3.1. The WALS samples

There is a total of 2662 languages which appear on at least one map in the atlas. Some of these languages (262 in number) appear on only one map, while some, such as English, appear on most of the maps. There are 180 languages which appear on at least 80 maps, and 449 languages which appear on at least 40 maps. The choice of which languages to include on particular maps was the choice of individual authors. However, there is a set of 100 languages (hereafter the 100-language sample) which authors were asked to include on their maps if at all possible, and a further 100 languages which authors were encouraged to include on their maps (hereafter these two sets of 100 languages together are referred to as the 200-language sample).

A general desideratum for a good language sample is that it maximize both genealogical and areal diversity. Samples which include too many languages from one area of the world or too many languages from one family can provide a misleading picture of the relative frequency of different types of languages. Typological studies in the past have often included a disproportionate number of Indo-European languages or of languages of Europe or Eurasia. While Eurasia has a larger land mass than any other continental region in the world, fewer than twenty percent of the languages of the world are spoken on mainland Eurasia (i.e. excluding the languages of Indonesia and the Philippines and other islands). In fact, there are more languages spoken on the island of New Guinea than in mainland Eurasia. Furthermore, as a number of the maps in this atlas show, there are patterns of similarity among languages of Eurasia that one does not find elsewhere in the world. For example, Map 97A shows that the vast majority of the OV languages of Eurasia (i.e. ones that place the object before the verb) place the modifying adjective before the noun. From this, linguists in the past erroneously concluded that this was a normal feature of OV languages. But as Map 97A shows, this is not true outside of Eurasia, where OV languages more often place adjectives after the noun. Only by using samples of languages which include many languages from outside Eurasia can we avoid making erroneous inferences of this sort.
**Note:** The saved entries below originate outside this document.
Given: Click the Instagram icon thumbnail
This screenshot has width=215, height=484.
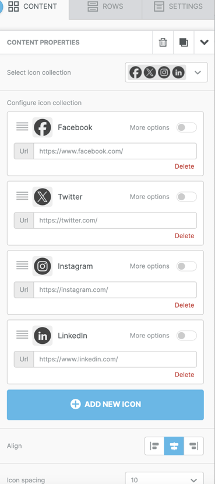Looking at the screenshot, I should point(43,266).
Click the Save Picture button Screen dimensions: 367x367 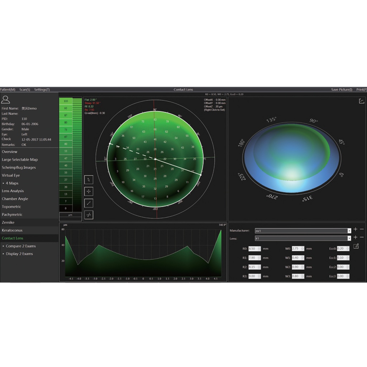[341, 90]
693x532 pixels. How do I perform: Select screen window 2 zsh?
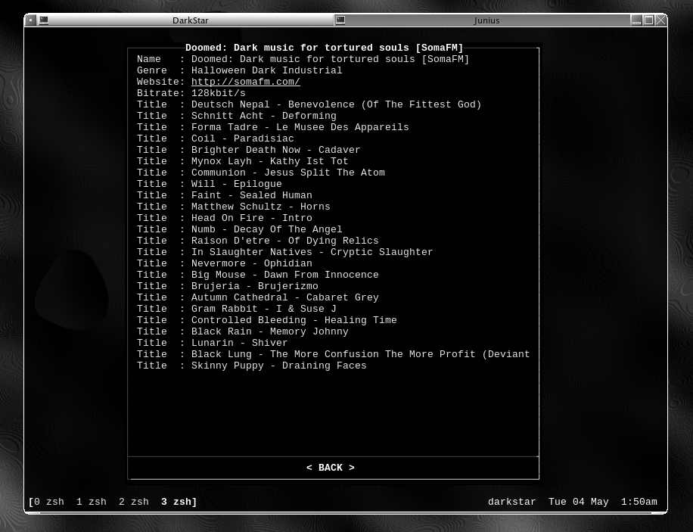tap(134, 502)
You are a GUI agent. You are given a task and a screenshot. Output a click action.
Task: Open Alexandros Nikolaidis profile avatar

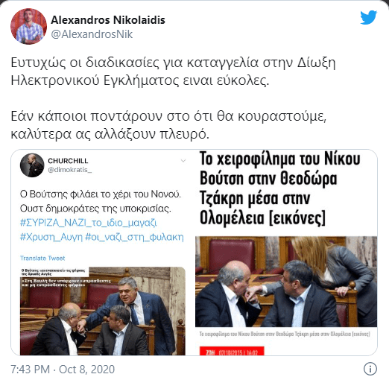tap(28, 26)
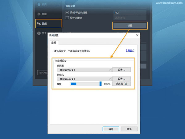Open the 帮助 help link
This screenshot has height=139, width=185.
130,50
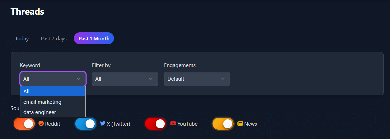Disable the orange Reddit source toggle
The width and height of the screenshot is (390, 139).
point(24,124)
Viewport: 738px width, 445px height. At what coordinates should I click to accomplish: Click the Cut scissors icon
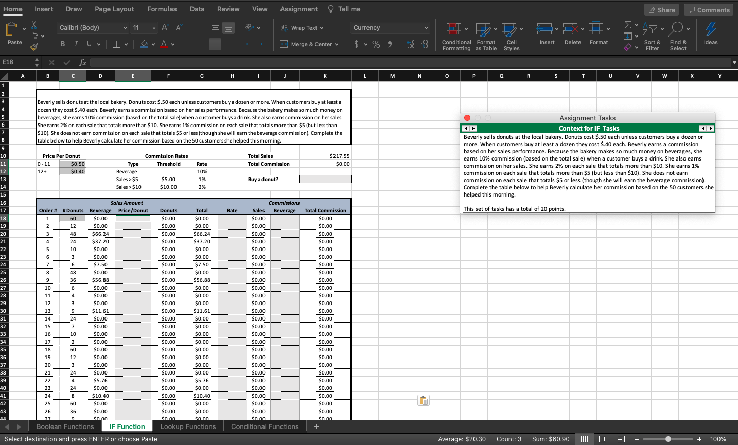[x=34, y=25]
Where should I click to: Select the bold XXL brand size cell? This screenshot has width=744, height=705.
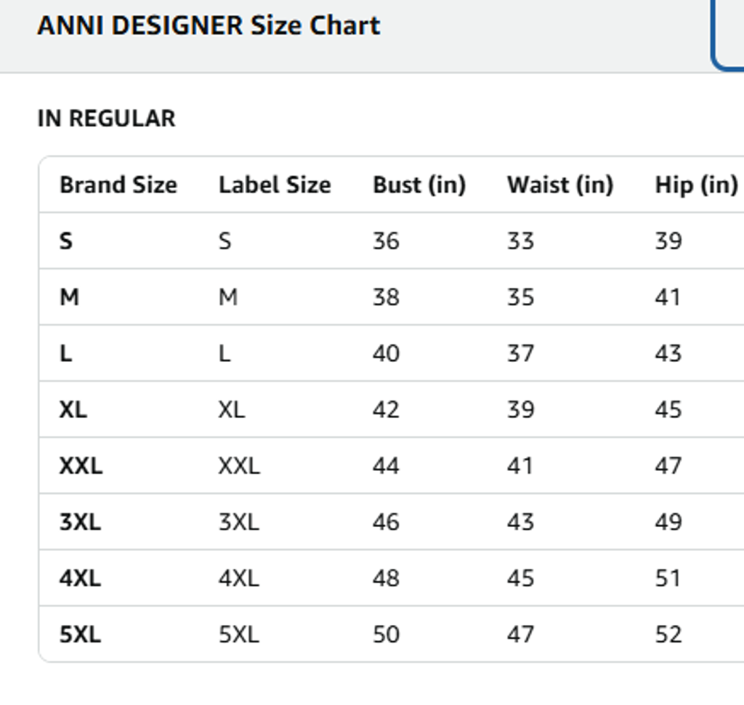(x=81, y=466)
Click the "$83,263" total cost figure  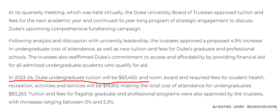click(18, 94)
Maximizing genealogical and areal diversity were major considerations in constructing the 100- and 200-language samples. However, there were a number of other considerations that played a role in constructing these samples that would not generally play the same role in constructing samples of languages. First, most of the languages of the islands of the Pacific fall within the Oceanic branch of the Austronesian family and thus are closely related to each other. For instance, one would normally not include more than one of these languages in a sample of 100 or even 200 languages. However, because the sample used here is for an atlas, we decided that we ought to include more of these languages, since otherwise there would be few dots on the maps in the Pacific. For this reason, there are two Oceanic languages in the 100-language sample and seven in the 200-language sample. Similar considerations led to the inclusion of three Bantu languages in the 100-language sample and five in the 200-language sample. Without these, many of the maps would have shown few languages in sub-Saharan Africa, and the majority of those shown would have been non-Bantu languages that are in some ways atypical of this region. A second consideration that would not normally play a role in constructing a language sample is that we felt that we ought to include a number of the major languages of Eurasia, even when this meant including pairs of languages which are too close genealogically to be otherwise included in a sample of 100 or 200 languages, including English and German, French and Spanish, and Modern Hebrew and Egyptian Arabic.
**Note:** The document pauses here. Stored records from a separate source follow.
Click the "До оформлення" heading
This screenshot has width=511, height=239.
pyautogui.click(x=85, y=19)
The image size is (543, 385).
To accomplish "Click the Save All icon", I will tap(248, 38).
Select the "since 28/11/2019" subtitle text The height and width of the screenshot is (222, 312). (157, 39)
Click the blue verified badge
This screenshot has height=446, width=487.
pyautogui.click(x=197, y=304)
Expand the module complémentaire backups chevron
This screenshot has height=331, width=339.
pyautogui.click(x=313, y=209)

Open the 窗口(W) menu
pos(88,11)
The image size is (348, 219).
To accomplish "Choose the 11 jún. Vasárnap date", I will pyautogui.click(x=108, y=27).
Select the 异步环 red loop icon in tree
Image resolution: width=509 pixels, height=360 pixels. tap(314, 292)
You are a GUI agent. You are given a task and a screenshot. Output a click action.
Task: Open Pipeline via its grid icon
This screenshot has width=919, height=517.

A further consideration in choosing languages for the 100- and 200-language samples was the ready availability of detailed grammatical descriptions. In most cases, the choice of a language over genealogically related languages was based on the availability of detailed descriptions. Some of the languages that were included in the samples are ones for which there was no detailed description at the beginning of the WALS project (in 1999) but for which an expert on the language was willing to answer questions from authors (see §4). Some of the languages in the 200-language sample were chosen primarily for the purposes of maximizing genealogical or areal diversity, despite the fact that the available descriptions of these languages are somewhat meagre, thus making it impossible for many authors to include them on their maps. One language in the 200-language sample, Minica Huitoto, appears on only 32 maps; however this was because we eventually realized the need to distinguish this language from other Huitoto languages and some authors in attempting to include Huitoto used sources for one of these other languages.
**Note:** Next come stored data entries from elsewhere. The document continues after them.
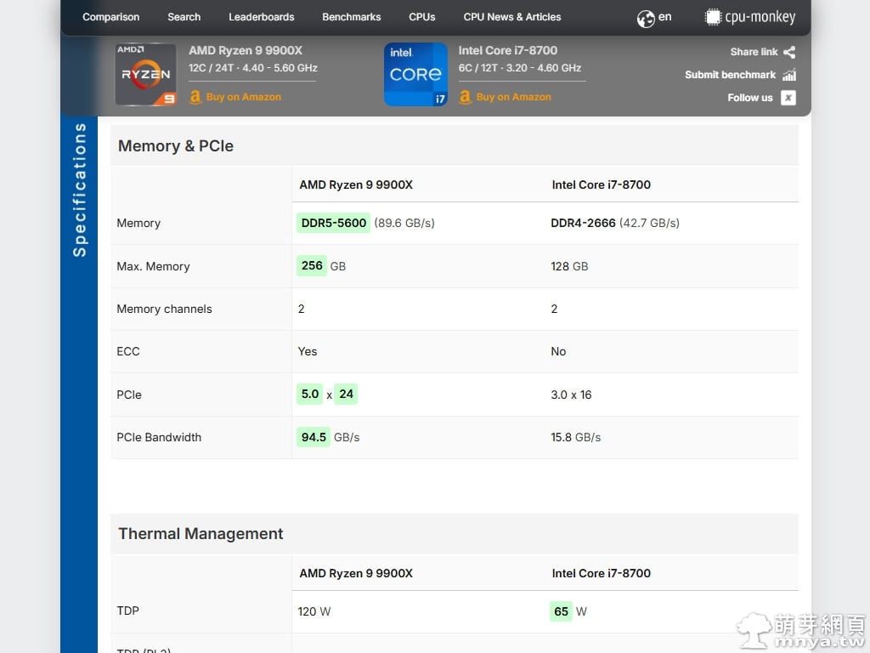This screenshot has width=870, height=653.
Task: Click the Submit benchmark chart icon
Action: (x=789, y=75)
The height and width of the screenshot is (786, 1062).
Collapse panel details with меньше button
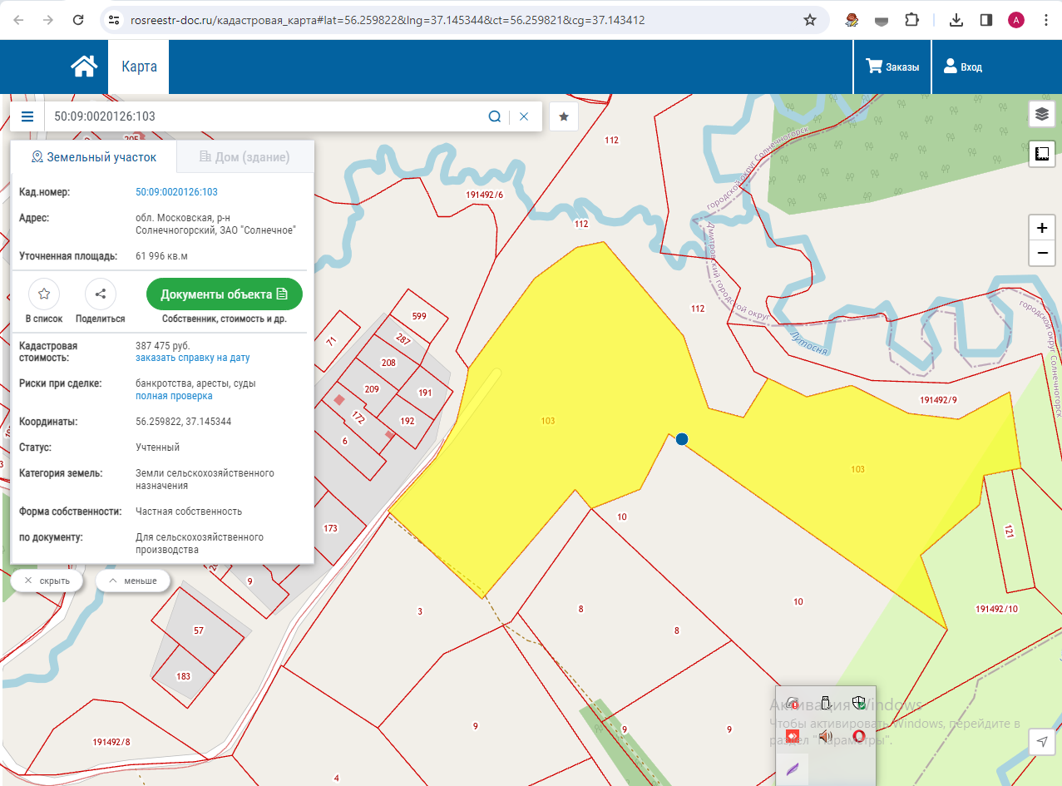(132, 581)
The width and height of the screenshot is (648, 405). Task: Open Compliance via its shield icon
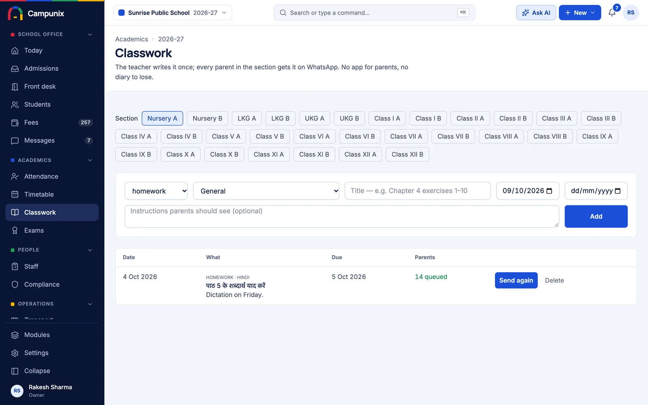15,284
The choice of which languages to include in the 100-language sample and which to include in the 200-language sample was based on the following considerations. Languages which are more well-known were normally placed in the 100-language sample. Languages with more readily available or more detailed descriptions were also placed in the 100-language sample. However, we also attempted to maximize genealogical and areal diversity in both samples so that in some instances, a language was placed in the 200-language sample but not in the 100-language sample, if there was already a language that was close genealogically or geographically in the 100-language sample.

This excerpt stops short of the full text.